Ora, gentilissima editrice alberoniana, so che sto per farvi domande inutili. Da un équipeche non disdegna di pubblicare Antonio Panaino non mi attendo più nulla.
Però alcune cose io devo chiederle. E parto con la mia cascata di:
perché? Perché con tutta la gente che prepariamo nei seminari, nelle
università, nei movimenti, nelle parrocchie, nelle scuole della parola
abbiamo bisogno di affidarci sempre più spesso ad autori borderline?
Perché? Perché gli affidiamo i titoli più appariscenti, le vetrine più
luminose, le collane più accattivanti? Perché un tema tanto delicato a
un personaggio in qualche misura compromesso? Perché l’amatissimo formato del Compendio del Catechismo della Chiesa Cattolica abbinato a una penna quantomeno opinabile?
Perché, voi che invocate “meno maestri e più testimoni”, ci rifilate un
maestrino testimonialmente impresentabile? Cosa o chi cercate di
raggiungere con questi “nomi”? Cosa pensate di ottenere? Io non lo
capisco
La fede non è questione di idee o di
dottrina, i libri che ci parlano di fede – specie se rivolti alla gente
comune – dovrebbero darci qualcosa in più di un paio di nozioni o di
consigli pratici. Ci serve una buona guida spirituale: le librerie
cristiane hanno da offrirci questo. O questo o la logica di mercato.
E la direzione spirituale non è questione di consigli chiacchierati, ma
è comunicazione tra spiriti feriti, in cui le anime più forti
sostengano nella risalite quelle più fiaccate. Credo profondamente in
questo; ecco perché resto perplesso di dover ricevere consigli dal buon
Paolo – che per me è e resta un contro-testimone, anche se nei testi è
ammiccante, simpatico, modesto. Gli manca l’essenziale, rispetto al suo impegno di saggista. Possibile che una casa editrice non se ne avveda?
Me
lo spiego. So bene infatti che questa mia fede nella comunicazione
spirituale non è più condivisa. È pane quotidiano dei grandi santi della
nostra tradizione, ma non dei grandiosi teologi sulla cresta dell'onda.
E' esperienza quotidiana della Chiesa nei secoli, ma non strategia
convincente nell'era della pastorale d'assalto. Anche qui abbiamo perso, abbiamo già perso. Il buon senso anzitutto. E poi la trasparenza.
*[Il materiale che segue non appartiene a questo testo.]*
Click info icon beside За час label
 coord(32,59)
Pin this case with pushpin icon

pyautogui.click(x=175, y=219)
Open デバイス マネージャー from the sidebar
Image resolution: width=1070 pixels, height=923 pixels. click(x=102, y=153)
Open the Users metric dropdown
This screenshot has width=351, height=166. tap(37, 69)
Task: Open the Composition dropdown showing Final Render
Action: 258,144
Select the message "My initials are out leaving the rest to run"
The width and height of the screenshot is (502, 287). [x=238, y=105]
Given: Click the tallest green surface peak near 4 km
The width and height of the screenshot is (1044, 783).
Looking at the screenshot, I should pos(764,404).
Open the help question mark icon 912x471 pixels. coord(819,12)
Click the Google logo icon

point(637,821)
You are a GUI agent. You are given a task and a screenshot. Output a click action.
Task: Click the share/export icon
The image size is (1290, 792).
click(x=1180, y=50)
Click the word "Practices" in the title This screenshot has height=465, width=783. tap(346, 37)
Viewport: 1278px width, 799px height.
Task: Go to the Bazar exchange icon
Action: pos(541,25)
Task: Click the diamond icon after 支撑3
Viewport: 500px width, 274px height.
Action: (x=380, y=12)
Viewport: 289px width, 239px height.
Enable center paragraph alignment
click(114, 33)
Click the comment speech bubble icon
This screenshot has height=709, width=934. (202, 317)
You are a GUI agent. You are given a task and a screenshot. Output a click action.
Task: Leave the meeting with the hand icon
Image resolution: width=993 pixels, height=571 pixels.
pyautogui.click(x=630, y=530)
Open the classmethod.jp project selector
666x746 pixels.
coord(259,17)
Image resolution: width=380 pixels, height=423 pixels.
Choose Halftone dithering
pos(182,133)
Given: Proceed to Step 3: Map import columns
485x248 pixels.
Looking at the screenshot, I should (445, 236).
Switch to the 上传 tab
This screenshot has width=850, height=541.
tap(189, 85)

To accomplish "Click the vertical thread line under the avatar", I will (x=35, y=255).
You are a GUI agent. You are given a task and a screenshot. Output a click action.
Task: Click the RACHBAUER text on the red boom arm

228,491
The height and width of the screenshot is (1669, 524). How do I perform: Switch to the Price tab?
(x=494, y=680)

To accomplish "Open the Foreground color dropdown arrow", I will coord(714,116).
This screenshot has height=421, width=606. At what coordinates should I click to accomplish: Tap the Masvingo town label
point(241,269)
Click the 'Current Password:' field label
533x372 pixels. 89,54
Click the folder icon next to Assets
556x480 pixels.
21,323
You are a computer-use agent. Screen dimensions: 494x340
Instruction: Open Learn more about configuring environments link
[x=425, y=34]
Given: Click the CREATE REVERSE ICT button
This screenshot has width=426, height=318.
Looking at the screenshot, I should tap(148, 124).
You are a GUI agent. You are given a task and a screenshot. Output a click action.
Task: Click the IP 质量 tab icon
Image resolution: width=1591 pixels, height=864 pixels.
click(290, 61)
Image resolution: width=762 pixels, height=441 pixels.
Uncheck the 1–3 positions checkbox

Pastorale d'assalto, ideologia a buon mercato, Popolo di Dio trasformato in populismo-di-dio: sono questi i motivi per cui gli editori progressive devono volgersi sempre più spesso a penne eclatanti.
Basta,
mi fermo. Come primo articolo sono sicuro di aver già ecceduto – lo
farò sempre, credo di servire solo a questo. Concludo, mitigandomi con
altre sagge parole della signorina Stein, che sento calzanti:
Ciò
non significa cedere ad una critica priva di maturità. Significa
soltanto salvaguardare da un'ammirazione cieca, significa solo ammonire
che noi siamo in possesso d'un criterio assoluto che non è lecito
deporre e di un simbolo mediante il quale la nostra via si differenzia
da qualsiasi altra via.
Cara San Paolo, giusto per evitare confusioni: il Simbolo è Cristo, non il compasso. Buon Natale.